* DATA FOR REVIEW:
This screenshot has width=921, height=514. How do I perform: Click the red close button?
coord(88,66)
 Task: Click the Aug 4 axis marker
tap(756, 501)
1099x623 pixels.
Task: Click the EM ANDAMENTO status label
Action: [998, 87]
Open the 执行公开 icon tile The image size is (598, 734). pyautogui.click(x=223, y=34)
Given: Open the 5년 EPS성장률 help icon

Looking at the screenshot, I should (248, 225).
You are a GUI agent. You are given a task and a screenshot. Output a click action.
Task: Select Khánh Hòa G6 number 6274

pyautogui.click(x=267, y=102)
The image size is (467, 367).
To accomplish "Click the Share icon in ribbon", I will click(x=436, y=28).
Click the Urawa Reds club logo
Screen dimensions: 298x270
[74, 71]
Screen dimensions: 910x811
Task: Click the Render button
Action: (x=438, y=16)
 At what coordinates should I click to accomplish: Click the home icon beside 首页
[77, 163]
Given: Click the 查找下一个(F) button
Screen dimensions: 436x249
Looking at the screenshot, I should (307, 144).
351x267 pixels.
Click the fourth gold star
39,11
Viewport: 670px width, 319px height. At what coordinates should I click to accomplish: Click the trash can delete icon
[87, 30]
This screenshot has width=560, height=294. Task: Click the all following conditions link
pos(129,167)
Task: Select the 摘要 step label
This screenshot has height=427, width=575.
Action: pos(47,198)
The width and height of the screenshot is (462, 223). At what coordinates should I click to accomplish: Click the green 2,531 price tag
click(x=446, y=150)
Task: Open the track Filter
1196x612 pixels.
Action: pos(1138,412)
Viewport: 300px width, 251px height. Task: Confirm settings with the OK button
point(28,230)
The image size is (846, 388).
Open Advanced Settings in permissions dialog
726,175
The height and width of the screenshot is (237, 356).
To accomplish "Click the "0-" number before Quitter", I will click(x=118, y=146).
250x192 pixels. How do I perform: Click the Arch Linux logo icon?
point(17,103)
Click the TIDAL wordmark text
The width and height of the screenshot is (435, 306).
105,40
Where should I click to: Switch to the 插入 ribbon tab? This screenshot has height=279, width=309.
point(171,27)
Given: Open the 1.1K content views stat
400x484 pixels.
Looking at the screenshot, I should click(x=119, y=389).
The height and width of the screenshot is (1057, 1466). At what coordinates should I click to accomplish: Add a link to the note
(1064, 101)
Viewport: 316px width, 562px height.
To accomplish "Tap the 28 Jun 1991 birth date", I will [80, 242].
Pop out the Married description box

* TASK INSTRUCTIONS: In the entries above, how many lines contain the string "size"? Say only the number.

* ANSWER FOR THIS EXERCISE: 3